● **Data in this exercise**:
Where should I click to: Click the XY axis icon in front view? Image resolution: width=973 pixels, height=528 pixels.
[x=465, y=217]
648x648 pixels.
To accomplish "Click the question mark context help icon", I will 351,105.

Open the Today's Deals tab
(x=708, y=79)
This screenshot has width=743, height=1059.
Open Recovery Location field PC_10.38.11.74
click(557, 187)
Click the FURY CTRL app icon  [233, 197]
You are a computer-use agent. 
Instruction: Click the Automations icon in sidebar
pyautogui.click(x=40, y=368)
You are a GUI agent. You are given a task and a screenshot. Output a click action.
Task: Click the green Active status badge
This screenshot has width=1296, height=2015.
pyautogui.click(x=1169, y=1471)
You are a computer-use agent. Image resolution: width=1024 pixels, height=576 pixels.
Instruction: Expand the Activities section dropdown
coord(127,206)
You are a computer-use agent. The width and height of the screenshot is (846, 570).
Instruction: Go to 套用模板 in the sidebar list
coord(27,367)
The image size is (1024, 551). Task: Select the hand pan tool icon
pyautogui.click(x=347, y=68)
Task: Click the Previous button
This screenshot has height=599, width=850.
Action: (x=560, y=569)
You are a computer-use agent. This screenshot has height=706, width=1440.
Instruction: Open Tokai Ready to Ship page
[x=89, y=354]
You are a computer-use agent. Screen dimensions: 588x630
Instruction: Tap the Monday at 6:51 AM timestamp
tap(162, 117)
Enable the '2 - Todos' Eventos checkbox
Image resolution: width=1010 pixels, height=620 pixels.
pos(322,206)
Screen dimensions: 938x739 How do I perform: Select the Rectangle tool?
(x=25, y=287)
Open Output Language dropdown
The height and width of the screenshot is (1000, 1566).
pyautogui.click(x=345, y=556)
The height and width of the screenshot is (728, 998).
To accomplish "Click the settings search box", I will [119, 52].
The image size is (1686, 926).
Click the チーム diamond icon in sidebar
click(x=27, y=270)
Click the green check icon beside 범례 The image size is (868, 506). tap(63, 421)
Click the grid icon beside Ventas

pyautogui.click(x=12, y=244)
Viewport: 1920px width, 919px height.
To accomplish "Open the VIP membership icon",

● **Exercise prompt**: Check each line above for the word "Output" and copy every line that has it.

● **Answer space**:
You are a GUI agent. You are given a task and a screenshot. Output a click action.
Open Output Language dropdown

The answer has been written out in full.